● **DIRECTIONS FOR THIS TASK**: Repeat, word for word, the passage of the screen-printing message below that opens with the words containing "The other problem" and closes with "day work there.".

● **SELECTED TEXT**:

Re: Cosmic Chasm Sideart

From: Paul Sommers <rgvac_aust_at_dingoblue.net.au>
Date: Sat Mar 03 2001 - 17:21:31 EST

Clay,

Used to do T-Shirts about 20 years ago. The problem is registration. The inks
shrink slightly when they start to dry - so you need to hit each color
immediately after the other while still wet.

The other problem is that the screen is not transparent, so you can't see
where to exactly place the screen for the next color, and once the screen is
down you can't reposition it.

Then of course you need to produce the color seperated transparency, expose
and develop each screen. A good single day work there.

In a commercial printers they have several screen on a revolve so they do on
color, lift the screen, turn the revolve, and place the next screen down -
which has be aligned perfectly. And so on.

● **DATA**:

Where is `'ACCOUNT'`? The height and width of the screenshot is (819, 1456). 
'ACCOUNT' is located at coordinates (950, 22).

● **ANSWER FOR THIS EXERCISE**:
The other problem is that the screen is not transparent, so you can't see
where to exactly place the screen for the next color, and once the screen is
down you can't reposition it.

Then of course you need to produce the color seperated transparency, expose
and develop each screen. A good single day work there.